Voilà ce qu'écrivait, le 15 février 1793, un homme dont on ne récusera pas la compétence sans doute et qui se trouvait à la tête de 124,000 hommes, alors que la Belgique n'avait pas un seul soldat.

La situation financière ! Eh, mon Dieu ! le gouvernement a répondu à l'objection qu'on y a puisée. Quels sont les membres de cette chambre qui pourraient avoir encore le moindre doute sur le point de savoir si notre pays peut supporter un budget de la guerre de 32 millions ? Et s'il fallait à toute force réaliser des économies, eh bien, il y a dans nos autres budgets assez de dépenses facultatives ; que l'on commence par là. Mais qu'on ne touche pas au budget qui doit donner de la consistance à notre force armée ; à cette force qui est la base de notre sécurité et, par cela même, du progrès, car la première condition du progrès c'est l'existence. Ne progresse point qui ne vit pas.

Du reste, si de nouveaux impôts étaient nécessaires, que le gouvernement demande hardiment au pays ces 800,000 francs dont il a besoin pour augmenter les cadres de l'armée dans la proportion de 80 à 100, et je suis persuadé que le pays les lui accordera avec enthousiasme. C'est que le pays a du bon sens et que ce bon sens lui fait comprendre que les dépenses affectées à la défense du territoire sont, comme l'a dit l'honorable M. Lebeau, des dépenses productives.

Le pays se souvient encore de ce que nous a coûté l'occupation étrangère. Que la chambre me permette de lui faire quelques citations empruntées en grande partie à un discours de l'honorable M. Devaux sur notre état militaire :

« En 1794, à peine le pays fut-il occupé par l'étranger, que les contributions de guerre suivantes, payables dans les 24 heures, furent imposées : à Bruxelles 5 millions, Anvers 10, Gand 7, Namur 5, Bruges 4, Tournai 4, Courtrai 3, Louvain 2, Ostende 1, Malines 1.

« Le dernier envoi de numéraire se compose de 29 chariots, qui firent à Paris grande sensation, dit le Moniteur du 30 octobre 1794. »

Ajoutez à tous ces millions qu'on exigeait dans les vingt-quatre heures, les contributions en nature, les vols, les pillages sur tous les points du pays, ajoutez-y les dévastations de ces épouvantables colonnes mobiles, (page 1307) si bien décrites par un de nos littérateurs flamands les plus distingués, par le patriotique Hendrick Conscience !

Les souvenirs du pays sont vivaces sur tous ces excès ; voilà pourquoi il s'empresserait de donner cette misérable somme de 800,000 fr. Qu'on lui demande 8 millions, s'il le faut, pour la défense de notre territoire, et je suis persuadé qu'il applaudira !

Le pays, messieurs, fait un raisonnement fort simple : « Mieux vaut, dit-il, payer annuellement l'intérêt d'un capital de 620 millions, ou 32 millions, que d'être exposé en définitive à perdre en quelques jours, par l'occupation étrangère, avec l'honneur, un capital peut-être de 1,240 millions, représentant un intérêt annuel de 64 millions. »

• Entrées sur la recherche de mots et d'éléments
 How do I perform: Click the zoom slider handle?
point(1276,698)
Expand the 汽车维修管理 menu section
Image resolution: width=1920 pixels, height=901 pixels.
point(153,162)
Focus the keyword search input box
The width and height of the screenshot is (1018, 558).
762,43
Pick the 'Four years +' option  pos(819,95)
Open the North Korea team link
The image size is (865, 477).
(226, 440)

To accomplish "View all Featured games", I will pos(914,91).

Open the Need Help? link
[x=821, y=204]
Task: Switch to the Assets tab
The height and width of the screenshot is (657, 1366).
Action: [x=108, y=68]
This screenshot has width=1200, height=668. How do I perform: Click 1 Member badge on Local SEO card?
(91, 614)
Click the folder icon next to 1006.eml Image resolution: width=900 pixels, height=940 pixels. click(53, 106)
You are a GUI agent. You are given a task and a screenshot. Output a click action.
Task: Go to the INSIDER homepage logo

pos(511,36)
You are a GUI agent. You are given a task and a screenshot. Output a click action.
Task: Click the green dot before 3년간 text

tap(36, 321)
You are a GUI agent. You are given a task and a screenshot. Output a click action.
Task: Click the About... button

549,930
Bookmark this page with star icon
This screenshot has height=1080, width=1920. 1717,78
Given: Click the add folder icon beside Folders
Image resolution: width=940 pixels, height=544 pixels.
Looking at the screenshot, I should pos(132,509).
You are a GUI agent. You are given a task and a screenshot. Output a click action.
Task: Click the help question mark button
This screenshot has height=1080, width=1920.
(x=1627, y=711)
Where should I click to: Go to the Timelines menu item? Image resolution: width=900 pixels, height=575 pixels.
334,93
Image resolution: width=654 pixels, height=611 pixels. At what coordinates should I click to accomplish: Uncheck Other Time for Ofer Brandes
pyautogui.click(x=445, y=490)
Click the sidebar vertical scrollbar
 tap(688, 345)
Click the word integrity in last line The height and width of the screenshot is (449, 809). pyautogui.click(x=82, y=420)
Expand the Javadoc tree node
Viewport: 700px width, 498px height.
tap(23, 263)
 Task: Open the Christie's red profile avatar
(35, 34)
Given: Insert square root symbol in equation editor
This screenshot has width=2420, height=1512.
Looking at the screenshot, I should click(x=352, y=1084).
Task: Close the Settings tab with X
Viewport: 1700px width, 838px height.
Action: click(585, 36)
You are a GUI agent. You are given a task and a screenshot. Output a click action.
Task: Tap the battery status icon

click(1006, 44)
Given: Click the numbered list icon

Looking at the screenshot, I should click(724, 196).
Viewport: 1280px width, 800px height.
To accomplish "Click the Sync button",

• Consignes
- 1) D'après l'extrait, de combien de chariots se composait le dernier envoi de numéraire en 1794 ?
- 2) Convertis en liste JSON de chaînes la partie de la liste qui commence à la ligne contenant "Click the sidebar vertical scrollbar" et va jusqu'à la fin de la liste. Mets une chaîne par ligne et laisse de côté les lignes vides.

• Réponses
- 1) 29 chariots.

- 2)
[
  "Click the sidebar vertical scrollbar",
  " tap(688, 345)",
  "Click the word integrity in last line The height and width of the screenshot is (449, 809). pyautogui.click(x=82, y=420)",
  "Expand the Javadoc tree node",
  "Viewport: 700px width, 498px height.",
  "tap(23, 263)",
  " Task: Open the Christie's red profile avatar",
  "(35, 34)",
  "Given: Insert square root symbol in equation editor",
  "This screenshot has width=2420, height=1512.",
  "Looking at the screenshot, I should click(x=352, y=1084).",
  "Task: Close the Settings tab with X",
  "Viewport: 1700px width, 838px height.",
  "Action: click(585, 36)",
  "You are a GUI agent. You are given a task and a screenshot. Output a click action.",
  "Task: Tap the battery status icon",
  "click(1006, 44)",
  "Given: Click the numbered list icon",
  "Looking at the screenshot, I should click(724, 196).",
  "Viewport: 1280px width, 800px height.",
  "To accomplish \"Click the Sync button\","
]